Records for this task:

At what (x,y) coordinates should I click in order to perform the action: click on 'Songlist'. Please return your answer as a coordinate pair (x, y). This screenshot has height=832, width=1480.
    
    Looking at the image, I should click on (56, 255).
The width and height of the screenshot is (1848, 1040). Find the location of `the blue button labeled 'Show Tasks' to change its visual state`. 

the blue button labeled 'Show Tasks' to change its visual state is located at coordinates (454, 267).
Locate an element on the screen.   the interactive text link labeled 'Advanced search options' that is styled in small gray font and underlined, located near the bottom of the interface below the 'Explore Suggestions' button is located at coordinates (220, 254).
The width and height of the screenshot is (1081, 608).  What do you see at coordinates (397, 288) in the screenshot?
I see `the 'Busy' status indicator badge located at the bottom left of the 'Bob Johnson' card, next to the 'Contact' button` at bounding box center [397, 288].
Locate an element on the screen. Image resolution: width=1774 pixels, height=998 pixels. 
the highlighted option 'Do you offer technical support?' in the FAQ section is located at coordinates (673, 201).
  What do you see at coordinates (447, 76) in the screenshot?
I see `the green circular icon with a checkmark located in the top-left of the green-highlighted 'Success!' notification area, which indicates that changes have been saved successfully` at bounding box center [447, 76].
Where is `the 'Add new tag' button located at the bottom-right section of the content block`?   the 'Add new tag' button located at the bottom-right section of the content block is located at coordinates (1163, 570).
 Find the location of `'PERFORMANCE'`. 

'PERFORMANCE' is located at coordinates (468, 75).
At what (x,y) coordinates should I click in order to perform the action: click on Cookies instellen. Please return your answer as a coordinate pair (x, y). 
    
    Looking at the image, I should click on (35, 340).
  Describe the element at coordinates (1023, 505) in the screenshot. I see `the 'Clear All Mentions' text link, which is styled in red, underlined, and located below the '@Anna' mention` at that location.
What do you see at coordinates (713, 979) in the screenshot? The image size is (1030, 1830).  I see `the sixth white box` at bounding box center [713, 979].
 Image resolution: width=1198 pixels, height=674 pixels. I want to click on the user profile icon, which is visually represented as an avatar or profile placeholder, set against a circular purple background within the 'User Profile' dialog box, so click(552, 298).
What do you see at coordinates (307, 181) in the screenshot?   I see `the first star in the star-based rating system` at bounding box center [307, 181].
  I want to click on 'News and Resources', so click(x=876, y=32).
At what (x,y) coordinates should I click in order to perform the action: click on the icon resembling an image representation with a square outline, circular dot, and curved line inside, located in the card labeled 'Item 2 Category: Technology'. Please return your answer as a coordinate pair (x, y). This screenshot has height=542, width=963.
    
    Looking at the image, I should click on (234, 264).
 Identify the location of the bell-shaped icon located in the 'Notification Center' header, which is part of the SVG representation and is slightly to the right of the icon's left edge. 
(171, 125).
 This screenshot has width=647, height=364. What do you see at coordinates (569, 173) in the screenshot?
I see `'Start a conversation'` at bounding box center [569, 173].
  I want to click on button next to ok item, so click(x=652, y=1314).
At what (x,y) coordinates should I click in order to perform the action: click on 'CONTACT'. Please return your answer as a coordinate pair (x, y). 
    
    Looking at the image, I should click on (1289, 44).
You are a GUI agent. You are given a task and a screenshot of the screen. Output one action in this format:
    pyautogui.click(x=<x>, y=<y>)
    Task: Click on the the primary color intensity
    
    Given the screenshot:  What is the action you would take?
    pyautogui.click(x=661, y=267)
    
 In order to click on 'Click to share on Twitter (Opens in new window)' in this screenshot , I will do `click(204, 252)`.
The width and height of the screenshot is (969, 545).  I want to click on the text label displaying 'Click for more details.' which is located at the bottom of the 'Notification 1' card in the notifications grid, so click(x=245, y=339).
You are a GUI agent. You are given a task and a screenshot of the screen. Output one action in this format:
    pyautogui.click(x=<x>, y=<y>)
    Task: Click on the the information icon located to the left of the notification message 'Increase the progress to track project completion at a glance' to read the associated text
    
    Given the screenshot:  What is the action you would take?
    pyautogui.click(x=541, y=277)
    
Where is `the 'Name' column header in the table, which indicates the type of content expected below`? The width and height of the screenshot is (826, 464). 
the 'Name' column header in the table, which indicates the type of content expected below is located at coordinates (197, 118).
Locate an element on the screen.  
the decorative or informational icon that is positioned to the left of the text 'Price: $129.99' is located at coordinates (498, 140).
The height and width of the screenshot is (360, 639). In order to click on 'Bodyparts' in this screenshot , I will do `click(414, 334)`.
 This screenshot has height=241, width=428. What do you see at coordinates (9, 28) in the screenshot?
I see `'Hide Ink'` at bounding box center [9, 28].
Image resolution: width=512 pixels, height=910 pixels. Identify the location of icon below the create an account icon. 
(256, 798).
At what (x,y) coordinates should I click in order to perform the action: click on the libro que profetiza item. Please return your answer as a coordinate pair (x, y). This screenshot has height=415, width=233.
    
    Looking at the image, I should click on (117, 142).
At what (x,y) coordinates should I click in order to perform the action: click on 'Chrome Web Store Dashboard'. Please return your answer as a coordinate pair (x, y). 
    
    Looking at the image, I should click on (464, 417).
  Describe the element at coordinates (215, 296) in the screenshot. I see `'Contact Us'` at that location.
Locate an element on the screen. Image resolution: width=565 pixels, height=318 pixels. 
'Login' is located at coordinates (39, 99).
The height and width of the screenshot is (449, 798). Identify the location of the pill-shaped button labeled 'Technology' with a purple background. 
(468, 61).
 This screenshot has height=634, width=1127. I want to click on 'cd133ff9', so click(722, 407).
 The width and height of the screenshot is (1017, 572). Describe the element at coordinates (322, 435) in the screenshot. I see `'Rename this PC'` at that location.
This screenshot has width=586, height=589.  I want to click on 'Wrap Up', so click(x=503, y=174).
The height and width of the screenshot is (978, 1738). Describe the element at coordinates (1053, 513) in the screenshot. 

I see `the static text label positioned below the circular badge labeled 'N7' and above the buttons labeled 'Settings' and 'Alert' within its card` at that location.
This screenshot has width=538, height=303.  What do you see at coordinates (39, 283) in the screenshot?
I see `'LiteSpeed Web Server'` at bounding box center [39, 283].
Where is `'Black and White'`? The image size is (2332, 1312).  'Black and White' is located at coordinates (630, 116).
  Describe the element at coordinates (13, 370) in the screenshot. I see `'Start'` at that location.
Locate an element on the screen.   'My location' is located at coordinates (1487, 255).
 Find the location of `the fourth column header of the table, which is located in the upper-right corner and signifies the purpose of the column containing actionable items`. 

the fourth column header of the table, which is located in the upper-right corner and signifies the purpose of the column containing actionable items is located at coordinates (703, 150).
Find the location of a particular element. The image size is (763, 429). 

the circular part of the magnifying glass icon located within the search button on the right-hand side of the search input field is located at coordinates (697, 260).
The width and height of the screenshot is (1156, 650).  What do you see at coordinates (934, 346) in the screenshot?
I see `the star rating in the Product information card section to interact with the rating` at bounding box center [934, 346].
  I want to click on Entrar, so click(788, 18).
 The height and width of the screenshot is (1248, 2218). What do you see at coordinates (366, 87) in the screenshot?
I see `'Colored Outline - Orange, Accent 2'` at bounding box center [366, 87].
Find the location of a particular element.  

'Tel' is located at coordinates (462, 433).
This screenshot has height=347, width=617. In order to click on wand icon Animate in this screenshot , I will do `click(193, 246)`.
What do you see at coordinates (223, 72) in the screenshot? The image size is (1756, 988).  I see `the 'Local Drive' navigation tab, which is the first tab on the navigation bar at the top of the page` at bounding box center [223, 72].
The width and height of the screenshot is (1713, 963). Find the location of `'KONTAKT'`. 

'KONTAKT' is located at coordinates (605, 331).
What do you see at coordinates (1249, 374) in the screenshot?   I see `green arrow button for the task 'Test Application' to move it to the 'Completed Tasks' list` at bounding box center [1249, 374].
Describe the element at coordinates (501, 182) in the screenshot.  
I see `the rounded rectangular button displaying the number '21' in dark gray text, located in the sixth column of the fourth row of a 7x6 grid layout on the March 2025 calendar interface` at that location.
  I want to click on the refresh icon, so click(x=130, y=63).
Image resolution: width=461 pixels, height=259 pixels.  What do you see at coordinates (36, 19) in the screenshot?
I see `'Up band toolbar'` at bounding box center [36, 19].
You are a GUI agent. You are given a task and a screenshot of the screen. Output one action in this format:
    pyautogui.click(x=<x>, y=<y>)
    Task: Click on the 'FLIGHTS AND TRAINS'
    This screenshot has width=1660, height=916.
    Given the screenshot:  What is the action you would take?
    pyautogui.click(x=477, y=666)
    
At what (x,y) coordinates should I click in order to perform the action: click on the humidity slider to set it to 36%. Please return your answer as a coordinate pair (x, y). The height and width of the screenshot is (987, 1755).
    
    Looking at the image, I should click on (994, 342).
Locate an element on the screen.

Short task: Rewrite the data from its first line up to and including the line containing "coordinates (454, 267).", with "coordinate pair" swapped for "pair of values" and nothing else changed.

Completed task:
At what (x,y) coordinates should I click in order to perform the action: click on 'Songlist'. Please return your answer as a pair of values (x, y). This screenshot has height=832, width=1480.
    
    Looking at the image, I should click on (56, 255).
The width and height of the screenshot is (1848, 1040). Find the location of `the blue button labeled 'Show Tasks' to change its visual state`. 

the blue button labeled 'Show Tasks' to change its visual state is located at coordinates (454, 267).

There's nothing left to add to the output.